Why John does introduce/begin his gospel in such manner? I personally thought of four reasons: 1) the prologue illustrates to us the main themes of the gospel such as the Logos, Life, Light, Grace and Truth, 2) the prologue illustrates to us that Jesus has divine origin, He is not just a human by nature but Jesus is the Incarnate Son of God, 3) the prologue illustrates to us the intimate relationship of Jesus to the Father – the entire ministry of Jesus was marked by the presence of God. God is Jesus’ witness in his ministry. 4) the prologue elucidate that God is a faithful and loving God. He concretized His love and faithfulness to us by giving His only Son born in flesh but divine by nature and origin.
What does John1:14a tell the message about? （Sr. Che）
“And the Word became flesh and dwelt among us…” (John1:14a). This verse reminds me to rethink about the manifestation of God in the OT where it is about the “Shekinah”, “to dwell in a tent”, “God’s presence with his people”. A God like a traveler who is always a stranger to this earth, He is totally the otherness like the burning bush which Moses had seen. But He was the one who always accompany and guiding with his people Israel on the way to the Promised Land.
The Word of God in OT it also manifested the mighty deeds of God where the Word and action of God always go together, when “God said ‘Let there be light’, and then there was light” (Gn1:6), our God is a God who says and performance surely. God’s love and fidelity to his people where it manifest his trustworthy character as Exodus reveals us, He is “a God merciful and gracious, slow to anger, and abounding steadfast love and faithfulness (34:6).
In Matthew (the Logos) His name is “Immanuel”, in John is the “Word”, and John said “in the beginning” there he was, and the Word became flesh dwelt among us…full of grace and truth.”
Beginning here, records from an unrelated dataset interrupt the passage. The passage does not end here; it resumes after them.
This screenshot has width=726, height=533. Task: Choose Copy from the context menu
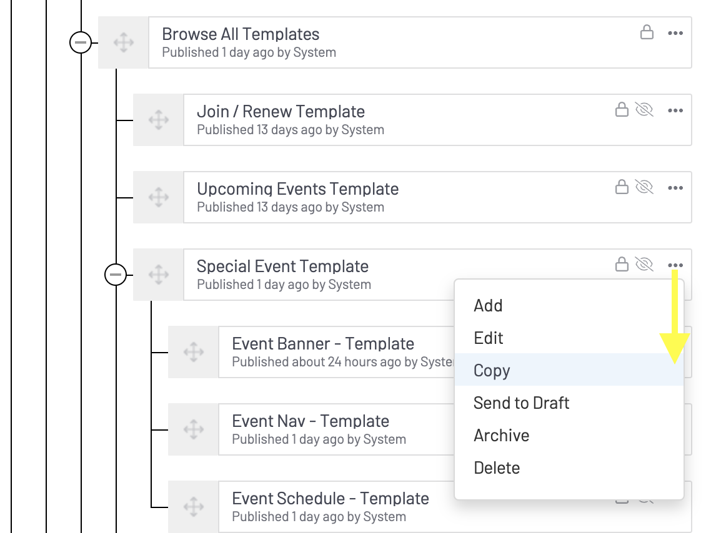(492, 370)
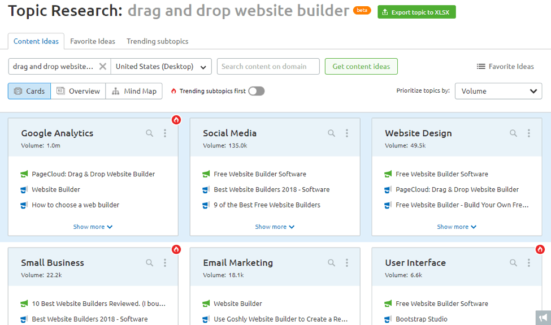Open the Favorite Ideas tab
This screenshot has width=551, height=325.
(93, 41)
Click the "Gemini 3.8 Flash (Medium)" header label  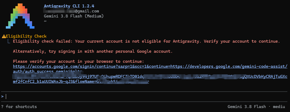74,16
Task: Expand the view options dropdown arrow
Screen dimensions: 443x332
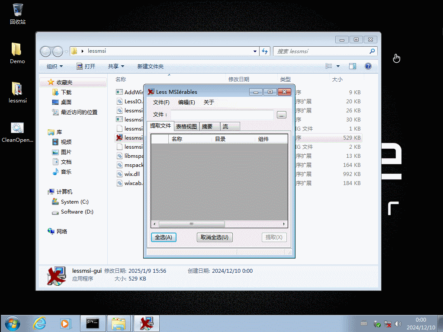Action: [x=338, y=66]
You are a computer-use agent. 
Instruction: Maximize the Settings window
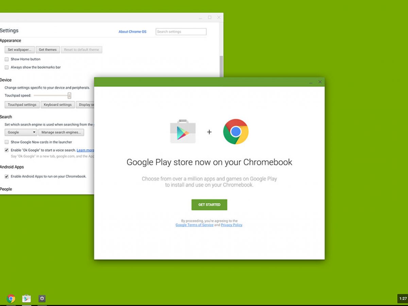[x=209, y=17]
We believe the Creatio per Verbum, we also believe further the Creatio ex nihilo (God’s creative activity) is true (ND19), and we surely believe the creatio continua totally is on going through the Word of God, the incarnation.
What does John1:14a tell the message about? The fidelity of God which leads us persistently continually to belief, and the Word of God (the incarnation of Christ) will continuously in guiding and accompany with us on this journey in the process of our creatio continua (to His Father).
Whoever this John really is, we thank God for him endlessly, for in his obscurity, he has made our Salvation known. In the end, this John can speak honestly of what his namesake has succinctly declared before the Messiah, “He must increase, but I must decrease.”